T. Rowe Price Asia Opportunities Fund
The T. Rowe Price Asia Opportunities Fund (TRAOX) aims to grow capital by investing in “stocks issued by companies that are located in, or that have economic ties to, Asia (excluding Japan).” Fund literature states that the primary emphasis will be on China, Hong Kong, India, Indonesia, Malaysia, the Philippines, Singapore, South Korea, Taiwan, and Thailand, while other countries will include Pakistan, Sri Lanka, and Vietnam. The fund is managed by Eric C. Moffett.

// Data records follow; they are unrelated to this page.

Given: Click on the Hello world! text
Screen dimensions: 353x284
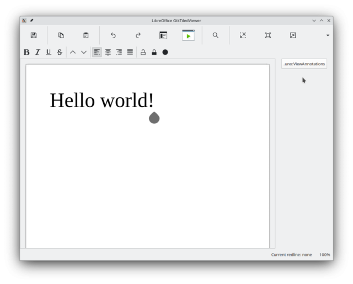Looking at the screenshot, I should click(x=101, y=101).
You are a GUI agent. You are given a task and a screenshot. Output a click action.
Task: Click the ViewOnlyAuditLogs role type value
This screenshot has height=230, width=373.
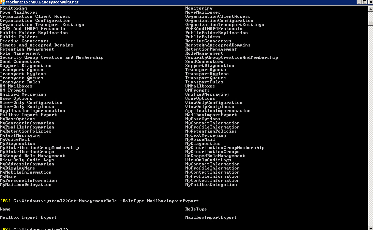(x=208, y=160)
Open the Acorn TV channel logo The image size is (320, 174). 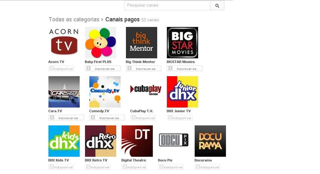[64, 42]
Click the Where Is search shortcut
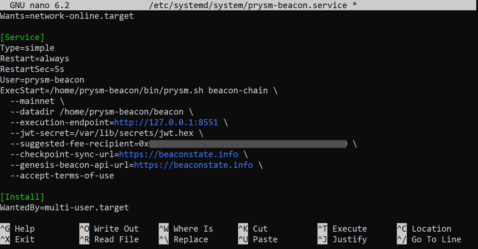Screen dimensions: 478x249 pos(193,229)
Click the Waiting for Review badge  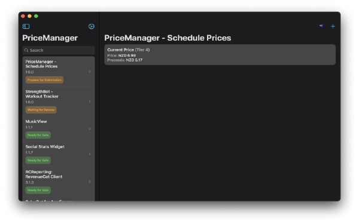[x=41, y=110]
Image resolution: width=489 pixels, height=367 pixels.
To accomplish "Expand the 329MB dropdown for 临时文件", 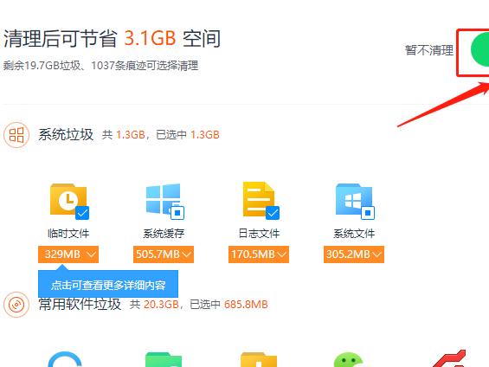I will coord(68,254).
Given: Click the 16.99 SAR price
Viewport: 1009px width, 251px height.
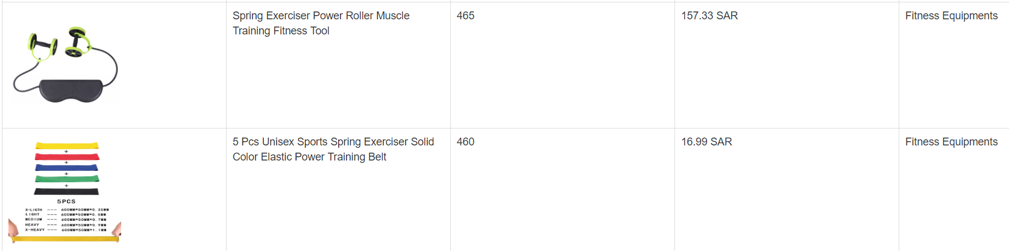Looking at the screenshot, I should [x=706, y=142].
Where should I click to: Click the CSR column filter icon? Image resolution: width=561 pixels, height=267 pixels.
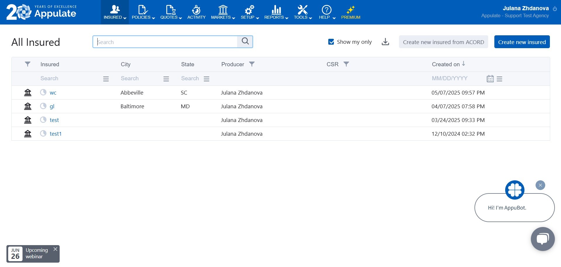pyautogui.click(x=346, y=64)
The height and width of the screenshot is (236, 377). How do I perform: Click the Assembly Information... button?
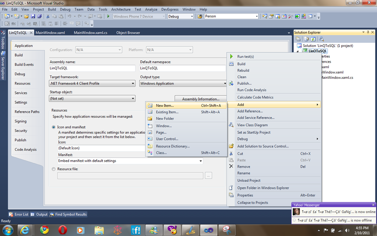pos(201,99)
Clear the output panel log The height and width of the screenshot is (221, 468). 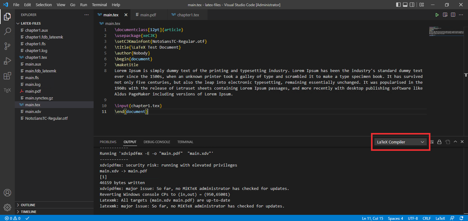432,142
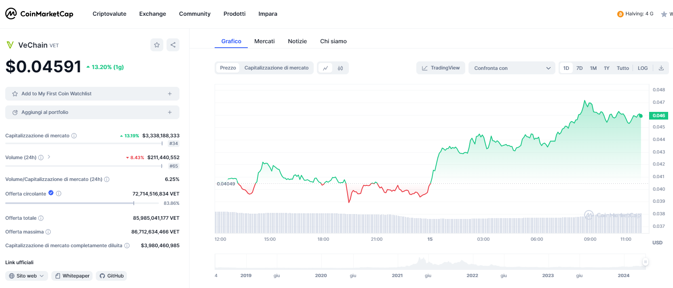Select the 7D time range
Screen dimensions: 673x288
tap(579, 68)
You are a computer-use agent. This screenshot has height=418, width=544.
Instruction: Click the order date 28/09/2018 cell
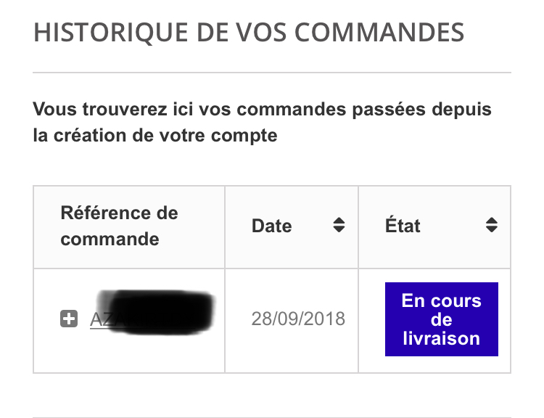pyautogui.click(x=298, y=319)
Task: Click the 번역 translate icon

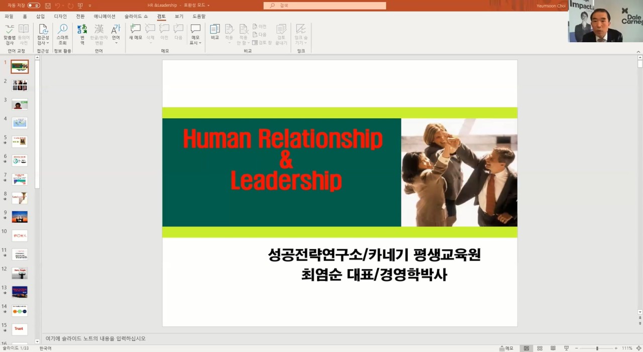Action: (82, 35)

Though the fund manager takes account of the outlook for countries and sectors, bottom-up stock selection remains the core method of picking securities. Stock selection drives country selection. The fund does not have a growth or value bias.
As stated in the fund’s literature, financials were the single largest sectoral holding of the fund and formed 35.3% of its portfolio as of January 2016. The information technology and consumer staples sectors, in that order, were a distant second and third.
Stocks from China formed 31.2% of the fund’s January assets. China was TRAOX’s largest invested geography. Stocks from India followed, making up 13.8% of the fund’s assets. Hong Kong, South Korea, and Indonesia rounded off the top five invested geographies.
China Life Insurance (LFC), POSCO (PKX), SK Telecom Company (SKM), Infosys (INFY), and JD.com (JD), were among the fund’s 52 holdings as of February’s end 2016. As of January, the fund was managing assets worth $25.2 million.
Fee and minimums
TRAOX has existed since May 2014, and it has an expense ratio of 1.2%. You require a minimum of $2,500 to invest in this fund, and the minimum additional investment is $100. The fund charges a redemption fee of 2% of the amount redeemed on shares sold within 90 days.